WHAT IS BEING ASKED → Scan the data below and pick out the lines containing the word "paragraph".

(Beginning of INFORMATION PROVIDED)

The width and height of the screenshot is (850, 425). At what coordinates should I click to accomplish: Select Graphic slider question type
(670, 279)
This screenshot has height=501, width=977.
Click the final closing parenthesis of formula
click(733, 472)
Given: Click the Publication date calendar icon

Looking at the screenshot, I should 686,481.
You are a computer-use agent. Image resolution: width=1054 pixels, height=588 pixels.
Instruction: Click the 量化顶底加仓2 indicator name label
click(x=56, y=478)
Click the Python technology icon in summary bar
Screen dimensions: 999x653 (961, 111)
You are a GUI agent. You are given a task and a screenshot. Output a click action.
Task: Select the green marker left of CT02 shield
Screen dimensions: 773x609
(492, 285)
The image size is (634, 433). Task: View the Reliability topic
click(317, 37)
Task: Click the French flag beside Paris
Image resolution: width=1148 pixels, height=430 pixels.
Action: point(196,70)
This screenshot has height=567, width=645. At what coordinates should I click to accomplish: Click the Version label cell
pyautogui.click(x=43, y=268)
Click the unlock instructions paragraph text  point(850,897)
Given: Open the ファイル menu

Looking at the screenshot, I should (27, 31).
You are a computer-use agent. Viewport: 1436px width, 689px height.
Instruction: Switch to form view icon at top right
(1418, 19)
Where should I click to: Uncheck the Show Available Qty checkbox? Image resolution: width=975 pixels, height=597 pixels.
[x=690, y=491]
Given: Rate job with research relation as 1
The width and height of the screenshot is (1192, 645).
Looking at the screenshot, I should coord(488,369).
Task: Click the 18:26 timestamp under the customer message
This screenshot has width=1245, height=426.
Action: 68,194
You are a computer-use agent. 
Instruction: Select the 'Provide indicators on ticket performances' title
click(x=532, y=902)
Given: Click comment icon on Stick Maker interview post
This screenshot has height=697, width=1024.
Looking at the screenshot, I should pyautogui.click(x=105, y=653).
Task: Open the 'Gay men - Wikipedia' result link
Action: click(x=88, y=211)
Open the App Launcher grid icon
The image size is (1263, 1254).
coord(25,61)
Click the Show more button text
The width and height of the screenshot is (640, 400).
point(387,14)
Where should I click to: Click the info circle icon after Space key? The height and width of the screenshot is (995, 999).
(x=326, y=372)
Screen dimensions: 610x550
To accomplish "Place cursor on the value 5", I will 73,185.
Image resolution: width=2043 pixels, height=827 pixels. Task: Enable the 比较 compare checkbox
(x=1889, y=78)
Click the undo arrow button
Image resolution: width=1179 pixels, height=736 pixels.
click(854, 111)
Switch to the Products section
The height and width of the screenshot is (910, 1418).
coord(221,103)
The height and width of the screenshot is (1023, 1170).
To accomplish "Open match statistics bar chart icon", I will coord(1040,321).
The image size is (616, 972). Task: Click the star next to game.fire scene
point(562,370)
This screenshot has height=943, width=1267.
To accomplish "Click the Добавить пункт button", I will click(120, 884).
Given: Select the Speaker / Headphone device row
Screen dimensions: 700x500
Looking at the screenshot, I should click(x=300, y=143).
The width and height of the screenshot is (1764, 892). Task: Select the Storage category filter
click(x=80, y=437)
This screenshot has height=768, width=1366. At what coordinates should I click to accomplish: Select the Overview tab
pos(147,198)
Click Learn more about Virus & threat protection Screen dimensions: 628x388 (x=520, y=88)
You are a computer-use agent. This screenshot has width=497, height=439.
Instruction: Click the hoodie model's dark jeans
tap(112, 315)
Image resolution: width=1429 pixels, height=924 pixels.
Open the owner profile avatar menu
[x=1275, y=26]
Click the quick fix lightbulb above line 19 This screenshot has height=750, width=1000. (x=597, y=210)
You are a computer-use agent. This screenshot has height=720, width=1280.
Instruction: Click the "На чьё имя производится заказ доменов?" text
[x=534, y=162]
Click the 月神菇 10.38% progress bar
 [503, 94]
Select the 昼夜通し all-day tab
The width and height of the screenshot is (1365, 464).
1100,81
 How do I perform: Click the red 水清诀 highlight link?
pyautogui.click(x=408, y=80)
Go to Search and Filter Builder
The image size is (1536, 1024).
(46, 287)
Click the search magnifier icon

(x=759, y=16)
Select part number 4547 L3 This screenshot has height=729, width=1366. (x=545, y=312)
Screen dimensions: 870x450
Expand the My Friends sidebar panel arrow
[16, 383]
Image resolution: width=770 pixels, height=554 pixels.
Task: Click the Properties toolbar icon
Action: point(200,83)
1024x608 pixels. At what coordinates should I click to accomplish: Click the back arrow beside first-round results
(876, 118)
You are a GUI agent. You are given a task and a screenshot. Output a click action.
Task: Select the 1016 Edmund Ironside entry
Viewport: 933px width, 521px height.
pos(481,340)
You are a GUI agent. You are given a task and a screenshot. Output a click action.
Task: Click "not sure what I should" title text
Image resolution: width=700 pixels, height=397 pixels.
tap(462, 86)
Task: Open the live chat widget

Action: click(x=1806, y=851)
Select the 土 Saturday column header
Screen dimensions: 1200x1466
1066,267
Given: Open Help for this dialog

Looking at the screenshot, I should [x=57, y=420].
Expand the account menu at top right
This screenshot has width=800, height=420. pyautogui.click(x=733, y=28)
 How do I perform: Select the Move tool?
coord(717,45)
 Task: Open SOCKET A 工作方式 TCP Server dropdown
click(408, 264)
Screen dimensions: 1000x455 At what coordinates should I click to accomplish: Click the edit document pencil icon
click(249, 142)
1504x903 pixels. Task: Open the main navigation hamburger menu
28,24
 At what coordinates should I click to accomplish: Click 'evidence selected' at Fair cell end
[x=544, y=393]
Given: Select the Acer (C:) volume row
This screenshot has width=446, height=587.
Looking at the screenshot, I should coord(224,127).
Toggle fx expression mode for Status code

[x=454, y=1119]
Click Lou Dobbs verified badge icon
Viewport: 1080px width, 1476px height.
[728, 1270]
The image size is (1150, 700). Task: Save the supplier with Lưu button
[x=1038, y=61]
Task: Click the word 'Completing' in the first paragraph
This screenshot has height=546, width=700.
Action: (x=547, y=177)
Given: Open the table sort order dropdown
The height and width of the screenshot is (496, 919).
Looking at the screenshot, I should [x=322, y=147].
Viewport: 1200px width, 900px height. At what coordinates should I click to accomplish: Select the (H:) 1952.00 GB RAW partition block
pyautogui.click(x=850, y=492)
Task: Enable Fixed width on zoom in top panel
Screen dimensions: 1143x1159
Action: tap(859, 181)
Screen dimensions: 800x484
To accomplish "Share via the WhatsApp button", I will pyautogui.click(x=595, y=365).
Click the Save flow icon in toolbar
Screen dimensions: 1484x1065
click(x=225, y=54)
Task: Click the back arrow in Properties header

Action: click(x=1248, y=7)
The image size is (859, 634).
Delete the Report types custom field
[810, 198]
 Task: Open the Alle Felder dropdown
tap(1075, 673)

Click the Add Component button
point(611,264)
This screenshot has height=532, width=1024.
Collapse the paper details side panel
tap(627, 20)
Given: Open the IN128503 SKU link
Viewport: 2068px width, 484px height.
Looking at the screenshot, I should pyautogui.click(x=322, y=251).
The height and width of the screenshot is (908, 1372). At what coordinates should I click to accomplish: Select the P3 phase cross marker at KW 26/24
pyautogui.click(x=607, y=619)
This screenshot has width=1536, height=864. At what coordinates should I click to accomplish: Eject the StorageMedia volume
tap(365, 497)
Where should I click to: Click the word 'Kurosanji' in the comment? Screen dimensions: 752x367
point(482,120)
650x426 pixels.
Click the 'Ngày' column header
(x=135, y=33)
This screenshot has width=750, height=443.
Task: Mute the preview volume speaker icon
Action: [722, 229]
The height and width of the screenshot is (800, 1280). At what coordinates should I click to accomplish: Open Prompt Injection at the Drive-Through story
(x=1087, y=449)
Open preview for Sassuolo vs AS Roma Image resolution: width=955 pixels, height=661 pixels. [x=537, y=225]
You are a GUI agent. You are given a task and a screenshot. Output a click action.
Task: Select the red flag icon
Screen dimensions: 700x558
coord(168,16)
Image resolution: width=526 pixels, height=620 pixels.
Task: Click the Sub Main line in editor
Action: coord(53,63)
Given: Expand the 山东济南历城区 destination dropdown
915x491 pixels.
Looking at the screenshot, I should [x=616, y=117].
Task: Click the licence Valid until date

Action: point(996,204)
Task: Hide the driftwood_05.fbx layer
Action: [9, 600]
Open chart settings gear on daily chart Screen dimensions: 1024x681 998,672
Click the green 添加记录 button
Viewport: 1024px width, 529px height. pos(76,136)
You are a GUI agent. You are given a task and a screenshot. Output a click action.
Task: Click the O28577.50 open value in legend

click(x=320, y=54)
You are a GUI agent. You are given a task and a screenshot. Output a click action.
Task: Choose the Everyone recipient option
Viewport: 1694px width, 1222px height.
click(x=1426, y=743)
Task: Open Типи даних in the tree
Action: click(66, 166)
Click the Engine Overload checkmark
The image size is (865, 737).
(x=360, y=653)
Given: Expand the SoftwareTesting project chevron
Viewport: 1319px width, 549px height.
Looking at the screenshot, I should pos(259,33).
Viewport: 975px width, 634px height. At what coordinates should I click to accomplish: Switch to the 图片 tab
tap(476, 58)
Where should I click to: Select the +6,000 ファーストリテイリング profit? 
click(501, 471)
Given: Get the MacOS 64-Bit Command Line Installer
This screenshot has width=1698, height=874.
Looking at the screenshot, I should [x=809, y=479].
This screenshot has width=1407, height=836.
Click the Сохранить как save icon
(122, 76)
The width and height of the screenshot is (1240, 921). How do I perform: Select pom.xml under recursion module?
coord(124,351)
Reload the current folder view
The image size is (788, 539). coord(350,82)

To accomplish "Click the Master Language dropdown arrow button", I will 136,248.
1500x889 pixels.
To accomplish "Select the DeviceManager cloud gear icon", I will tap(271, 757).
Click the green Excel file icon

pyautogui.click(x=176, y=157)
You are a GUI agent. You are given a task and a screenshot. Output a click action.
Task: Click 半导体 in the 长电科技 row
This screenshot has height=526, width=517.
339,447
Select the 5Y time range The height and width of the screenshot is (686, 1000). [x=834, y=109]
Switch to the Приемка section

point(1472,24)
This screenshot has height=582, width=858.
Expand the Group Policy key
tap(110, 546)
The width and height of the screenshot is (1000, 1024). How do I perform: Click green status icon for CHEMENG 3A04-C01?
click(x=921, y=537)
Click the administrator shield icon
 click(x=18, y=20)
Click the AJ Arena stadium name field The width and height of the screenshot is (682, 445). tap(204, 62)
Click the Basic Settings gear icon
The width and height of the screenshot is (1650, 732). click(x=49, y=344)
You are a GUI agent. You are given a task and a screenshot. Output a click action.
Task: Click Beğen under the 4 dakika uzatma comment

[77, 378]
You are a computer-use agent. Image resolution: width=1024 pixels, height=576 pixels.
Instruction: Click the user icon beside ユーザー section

(End of INFORMATION PROVIDED)

ANSWER FOR THE TASK →
Click the unlock instructions paragraph text  point(850,897)
Task: Click the word 'Completing' in the first paragraph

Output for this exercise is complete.